§ **What you should do**:
Which lines of the data below contain "agent"? Please show them all.

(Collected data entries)
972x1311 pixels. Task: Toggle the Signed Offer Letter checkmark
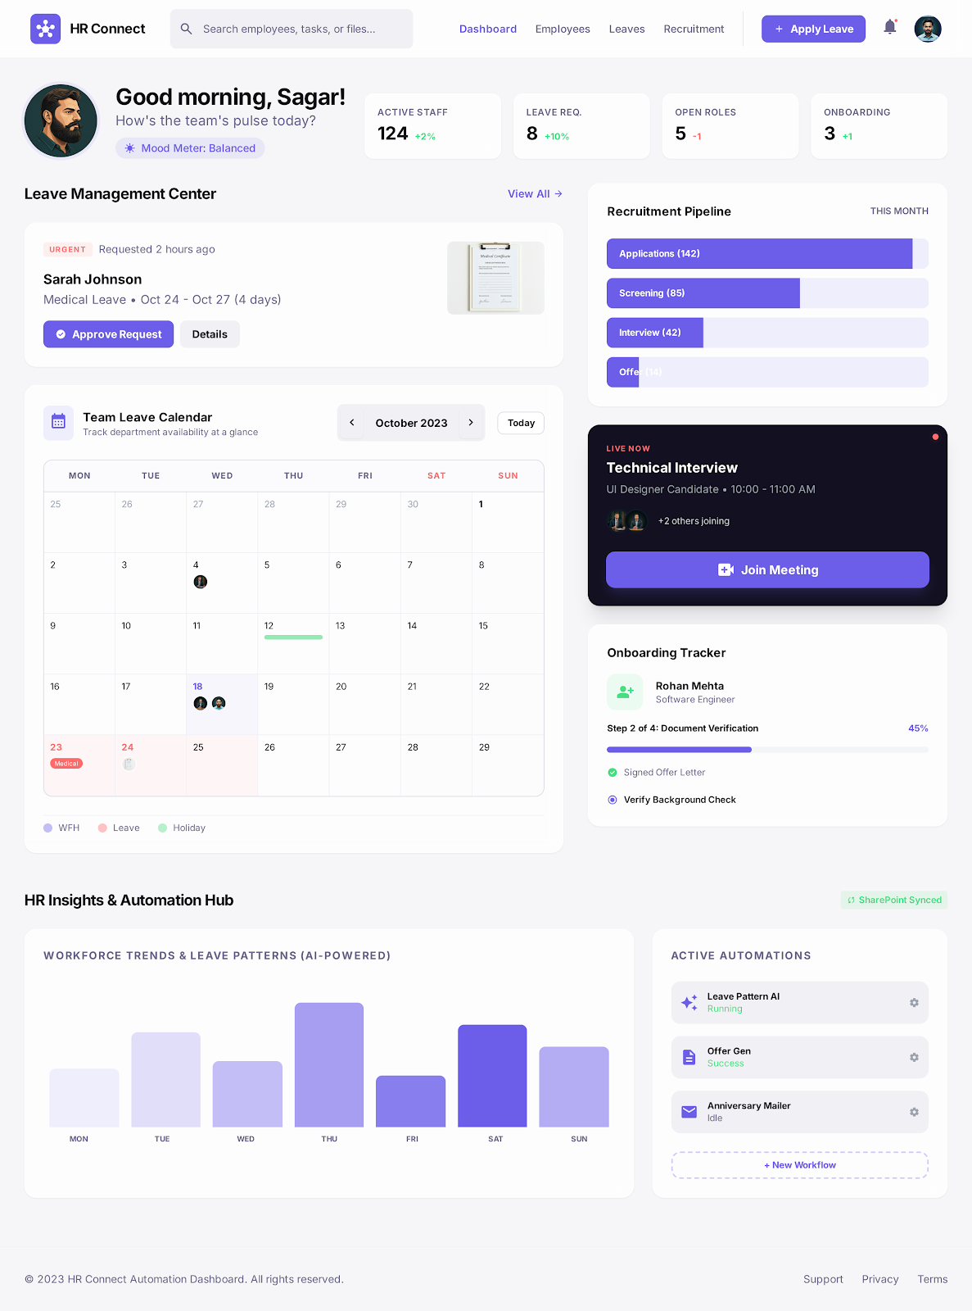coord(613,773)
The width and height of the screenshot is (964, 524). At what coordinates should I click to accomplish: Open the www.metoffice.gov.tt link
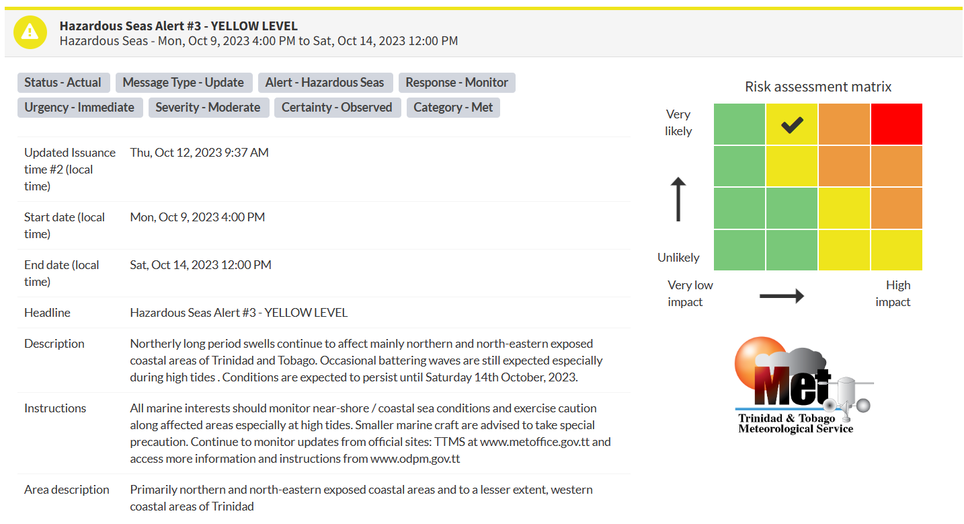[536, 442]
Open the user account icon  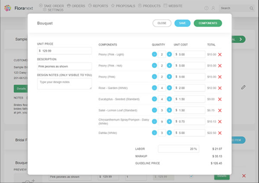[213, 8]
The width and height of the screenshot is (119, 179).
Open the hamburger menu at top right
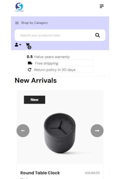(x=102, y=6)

---

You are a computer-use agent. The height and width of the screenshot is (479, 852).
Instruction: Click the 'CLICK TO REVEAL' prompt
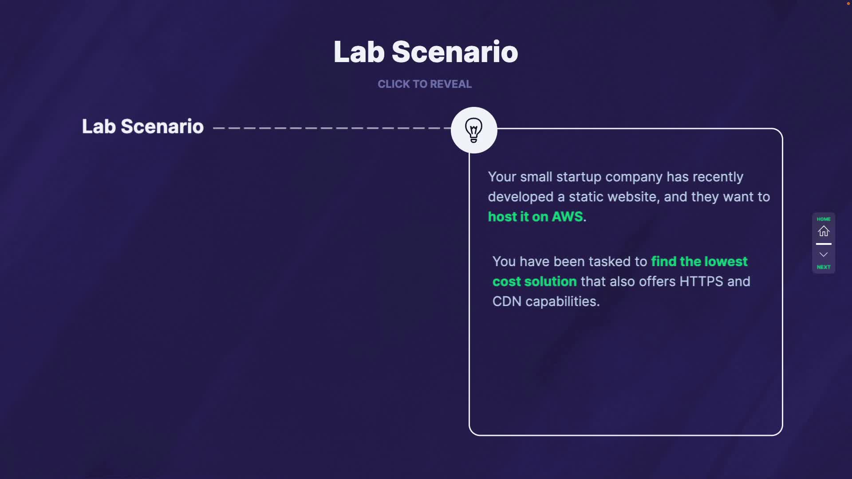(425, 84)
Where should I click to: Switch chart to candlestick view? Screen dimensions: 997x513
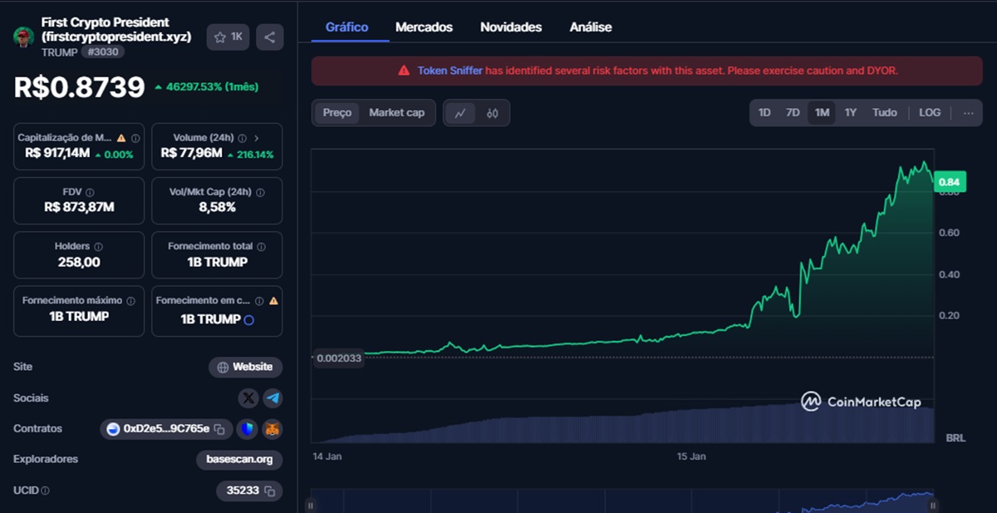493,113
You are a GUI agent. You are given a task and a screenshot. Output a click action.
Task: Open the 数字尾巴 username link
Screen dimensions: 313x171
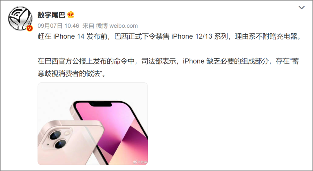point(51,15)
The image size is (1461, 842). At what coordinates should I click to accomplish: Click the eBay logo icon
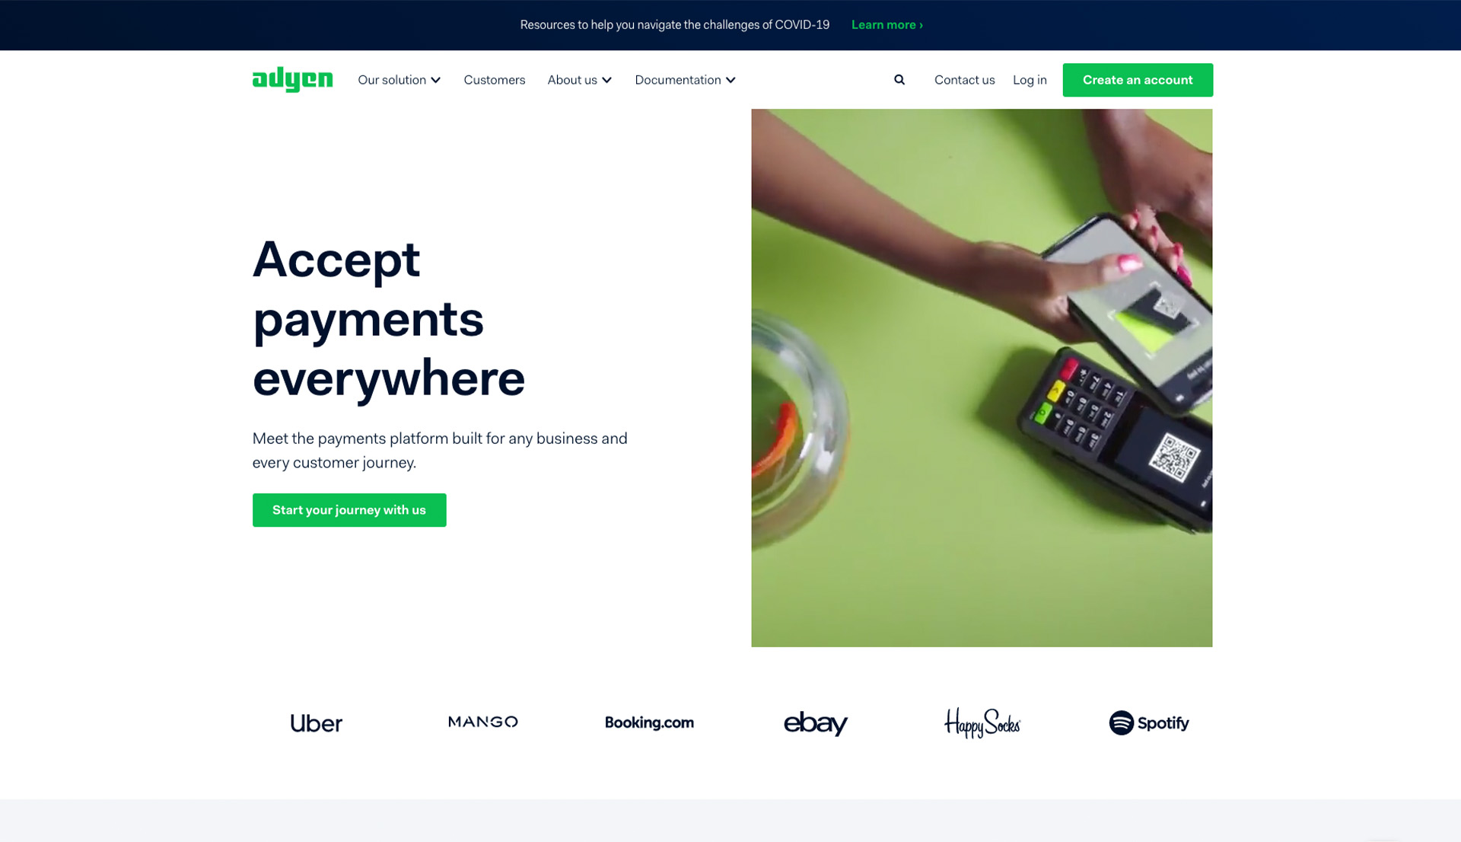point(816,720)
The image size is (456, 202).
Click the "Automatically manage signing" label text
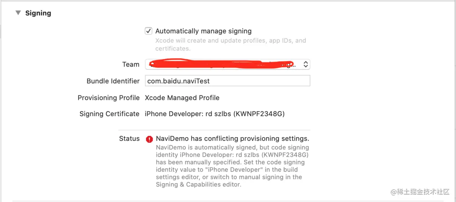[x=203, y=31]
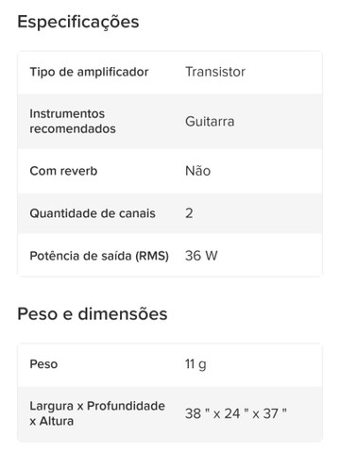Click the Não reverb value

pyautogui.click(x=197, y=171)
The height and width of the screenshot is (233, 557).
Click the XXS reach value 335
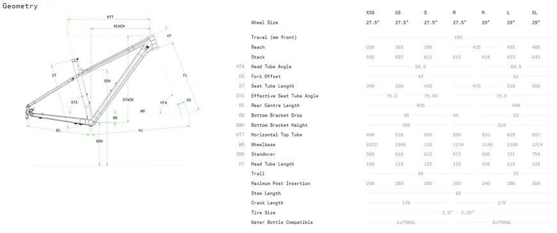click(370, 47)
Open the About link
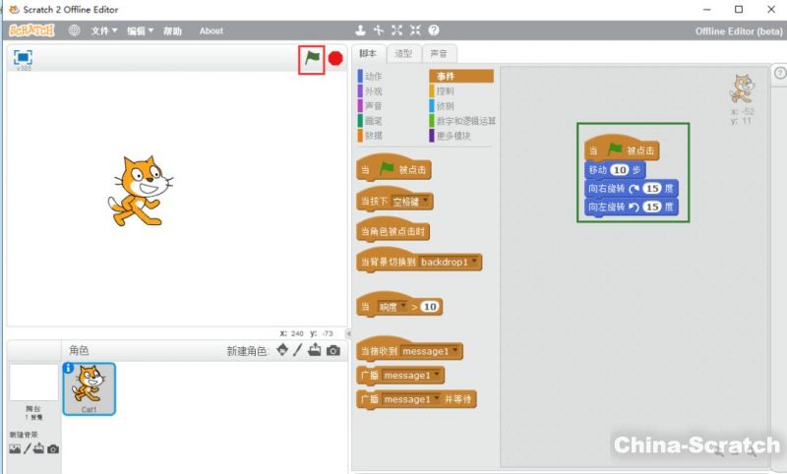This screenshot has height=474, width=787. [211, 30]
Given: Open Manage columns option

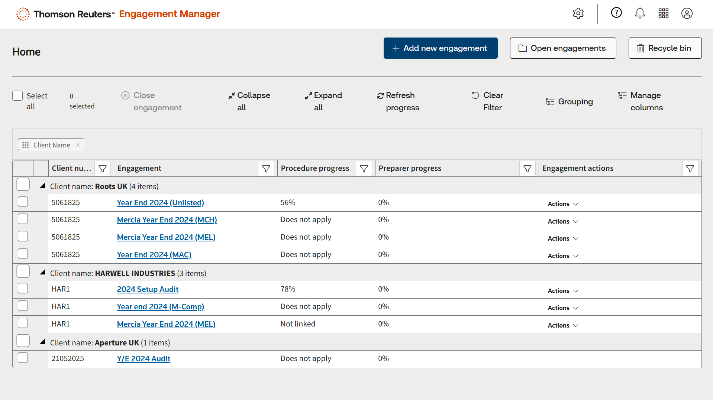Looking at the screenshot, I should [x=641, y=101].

§ **Task output**:
You are a computer-use agent. The height and width of the screenshot is (479, 852).
You are a GUI agent. You are given a task and a screenshot. Output a click action.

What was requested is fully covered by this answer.